# REQUIREMENT
Please give back, exactly as written, the lines from the line with "The image size" to the line with "Instruction: Install the" in the listing below, leaving out all pictures.

# INFORMATION GIVEN
_ _ _ _
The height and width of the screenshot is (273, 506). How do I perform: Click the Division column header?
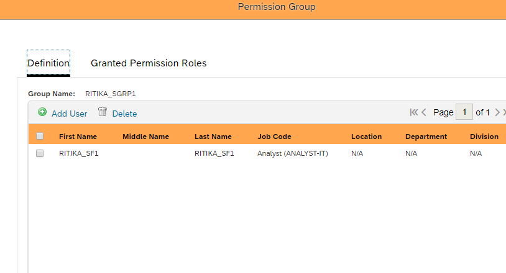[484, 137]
_ _ _ _
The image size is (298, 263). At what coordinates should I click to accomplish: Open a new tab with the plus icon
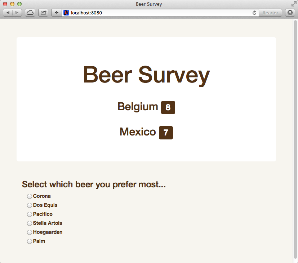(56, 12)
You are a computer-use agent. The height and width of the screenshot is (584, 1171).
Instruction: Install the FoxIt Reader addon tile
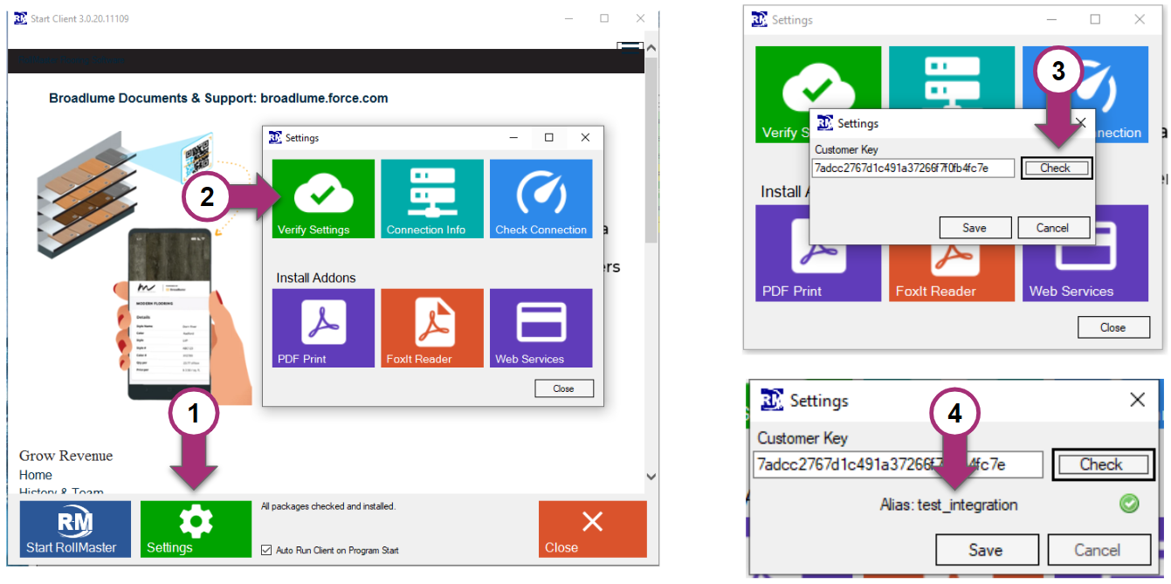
_ _ _ _
# RESULT OF THIS EXERCISE
The image size is (298, 263). At what coordinates should I click to accomplish: Open a new tab with the plus icon
(56, 12)
You are a computer-use agent. The height and width of the screenshot is (584, 1171).
Instruction: Install the FoxIt Reader addon tile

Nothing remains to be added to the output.